No ceder ante el espanto/ Toque de queda, de Lidia Fernández Budelli

Toque de queda
Lidia Fernández Budelli
Buenos Aires
Ediciones en Danza
2019

Por Leandro Llull

Como nos advierte al principio, veinte años le llevó a Lidia Fernández Budelli volver a leer este texto antes de publicarlo. Escrito en una experiencia de trabajo en Ruanda durante la guerra civil y el genocidio de los 90, Toque de queda nos convoca desde el pozo del horror a través de una voz atenta, que no da vuelta la cara ante el dolor propio o ajeno, pese a las contradicciones de ese mirar.

El punto máximo al respecto nos lo plantea el poema «Palabra», al preguntarse y preguntarnos «Cómo decir machete / sin decir mutilaciones«, como si la presencia de esa herramienta solo pudiera traer la muerte en su pronunciación. Esta cuestión atravesará todo el libro, siendo la tarea de la voz intentar hallar algún grado de esperanza, aún cuando no ceda ni por un instante, como ya señalamos, de exhibir el espanto, la injusticia, las inclemencias, la impiedad: «mientras crece esa nada doliente / en que desaparece todo, todo / menos la noche y la densa oscuridad / que avanza sin carros ni ruedas / sobre las cosas hasta alcanzar / el todo de la noche y el ápice / del aparente vacío (de 7 de abril en Ruanda)».

Podríamos decir que esa esperanza se manifiesta en forma de pequeñas epifanías, como en «Un camino de mangos y mamones», donde la figura del machete se desdobla, encuentra un filo bondadoso, fraternal: «Este país fue siempre verde / y ahora más, abonado / por los niños. / Ellos lo saben, / crecen inocentes, sabios; / plantan mandioca, coles y tomates. / Chas, chas, chas / el machete segará el alimento / para los hermanos y algún día, / ¿segará la vida de los hermanos? / Chas, chas, chas. // Mientras tanto, río y juego / con los niños, luminosos, / oscuros, palpitantes, / y cantamos canciones de amor / a un costado del camino«.
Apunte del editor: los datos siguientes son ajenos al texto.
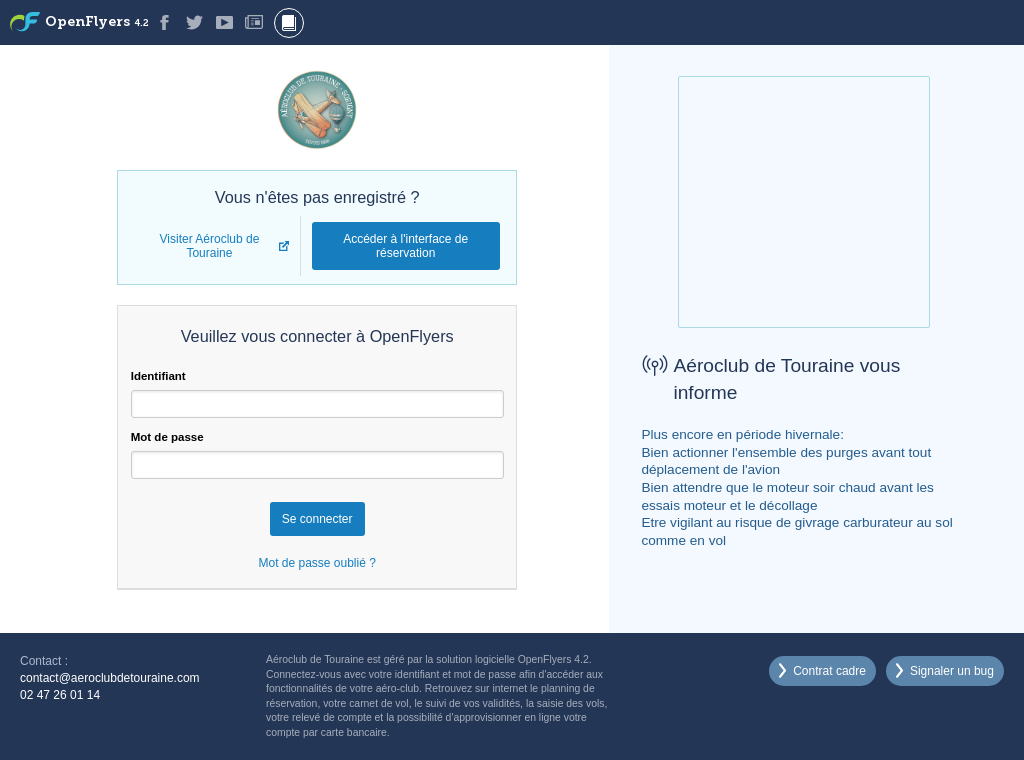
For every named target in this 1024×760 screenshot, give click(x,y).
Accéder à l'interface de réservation (405, 246)
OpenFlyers (97, 22)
También en «Capitulaciones necesarias al atardecer», nos topamos con un freno a la furiosa inercia de la guerra: «Al salir del pueblo, el soldado / alzó su arma y apuntó; / un niño se escondía entre el follaje / y cuando un gemido / se interpuso entre ambos / el pequeño se acercó // y tomó su mano. / Juntos caminan ahora / sobre la sangre / cuarteada por el sol«. Piezas como estas evidencian a la vez la absorción de recursos en la construcción de la imagen de las poéticas ancestrales africanas (enumeración, acción sucesiva, adjetivación intensa), como una marca de esta voz. Reparemos, entonces, en el título de un texto que bien podría valer como un poema en sí mismo: «Frente al edificio blanco con hombres blancos que usan camionetas blancas». O en los versos finales de «Persistentes», cuando el ojo hace paisaje de lo humano: «Persistentes hombres y mujeres / como estas colinas verdes. / Colinas verdes en el sol, sí, / grises en la sombra».
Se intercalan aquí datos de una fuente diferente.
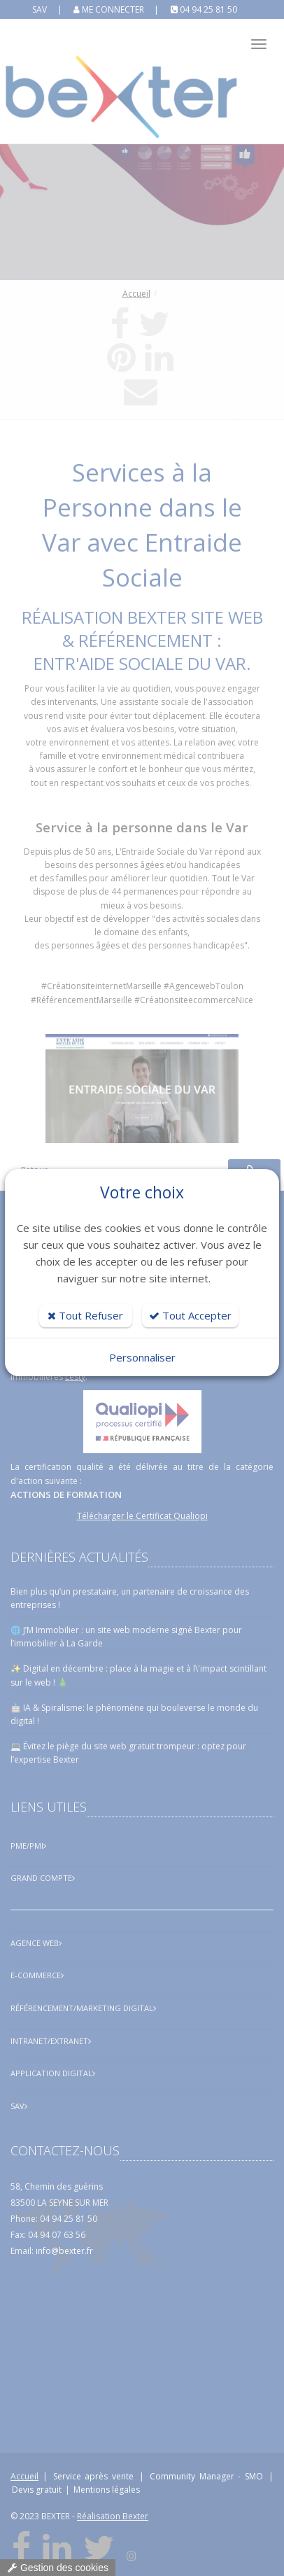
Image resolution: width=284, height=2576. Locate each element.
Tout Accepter (190, 1315)
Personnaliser (142, 1357)
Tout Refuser (85, 1315)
Asimismo, el amor hace su aparición con frecuencia a lo largo de las páginas. Es un encuentro, como casi todo en el mundo que se aborda, desgarrado, mutilado, cruento: «Ella no sabía del amor / cuando él le entró el machete por el lugar del hijo. // El le había entrado el hijo a más de una mujer, y tampoco sabía del amor«, leemos en «Amores más que perros». O, a lo sumo, se trata de vínculos teñidos por la conmoción: «Al amanecer, cuando el aire de aquel / silencio tan blanco enfrió las sábanas«, nos relata «En el hotel Mille Collines se escuchan frecuencias de radio que llaman a matar«.

Por último, la conformación del ethos en la voz nos la presenta en su saberse pequeña, y apenas denunciante y conmovida, conocedora de sus limitaciones tanto fácticas como dicentes. Por eso, en «Tan chiquito país», al compararse en un tono mixturado por la ironía y la sinceridad con el universo, ella nos afirma: «En cuanto al gran universo, no sabe nada de mí / en este límite, ni de la mesa o la vela, / mira un paisaje de eras y constelaciones / con la vista perdida, tan displicente // como yo frente a las luces desperdigadas / por las colinas y ese piojo en la mota / de mi vecino, que caracolea en la espesura«.